What you return must be every line from the beginning of the data through the line holding "Viewport: 720px width, 1418px height.", unchanged.

### Entries taken from a collection

▬▬▬

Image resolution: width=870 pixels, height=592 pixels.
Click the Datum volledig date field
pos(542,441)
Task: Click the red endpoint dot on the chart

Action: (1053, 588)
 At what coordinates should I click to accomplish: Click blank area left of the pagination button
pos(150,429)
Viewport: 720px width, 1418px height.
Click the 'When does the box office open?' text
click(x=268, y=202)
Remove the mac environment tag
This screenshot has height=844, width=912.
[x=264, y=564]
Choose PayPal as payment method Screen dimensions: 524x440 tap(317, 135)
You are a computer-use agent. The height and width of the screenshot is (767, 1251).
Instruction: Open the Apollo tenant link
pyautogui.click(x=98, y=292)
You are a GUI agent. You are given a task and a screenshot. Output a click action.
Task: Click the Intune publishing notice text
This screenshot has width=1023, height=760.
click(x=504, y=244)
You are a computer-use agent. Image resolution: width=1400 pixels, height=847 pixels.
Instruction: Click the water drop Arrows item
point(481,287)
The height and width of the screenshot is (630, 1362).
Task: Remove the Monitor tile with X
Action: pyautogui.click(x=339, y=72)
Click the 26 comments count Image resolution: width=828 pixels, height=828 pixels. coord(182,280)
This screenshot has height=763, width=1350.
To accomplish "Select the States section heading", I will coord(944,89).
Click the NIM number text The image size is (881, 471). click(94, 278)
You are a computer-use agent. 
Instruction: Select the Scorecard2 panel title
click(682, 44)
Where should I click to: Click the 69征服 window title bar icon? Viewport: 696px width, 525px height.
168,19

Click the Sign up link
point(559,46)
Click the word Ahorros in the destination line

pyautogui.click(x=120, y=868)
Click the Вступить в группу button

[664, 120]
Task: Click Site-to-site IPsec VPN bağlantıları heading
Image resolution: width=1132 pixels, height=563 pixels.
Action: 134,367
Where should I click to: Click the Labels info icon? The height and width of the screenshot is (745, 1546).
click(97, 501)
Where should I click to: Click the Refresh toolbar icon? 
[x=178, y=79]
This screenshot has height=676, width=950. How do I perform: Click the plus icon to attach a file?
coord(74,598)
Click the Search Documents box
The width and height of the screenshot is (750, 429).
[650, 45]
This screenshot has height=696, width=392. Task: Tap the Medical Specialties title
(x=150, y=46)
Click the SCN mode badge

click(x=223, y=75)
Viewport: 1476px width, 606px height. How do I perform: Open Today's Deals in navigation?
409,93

▬▬▬

### Answer box
Image resolution: width=870 pixels, height=592 pixels.
Click the Datum volledig date field
pos(542,441)
Task: Click the red endpoint dot on the chart

Action: (1053, 588)
 At what coordinates should I click to accomplish: Click blank area left of the pagination button
pos(150,429)
Viewport: 720px width, 1418px height.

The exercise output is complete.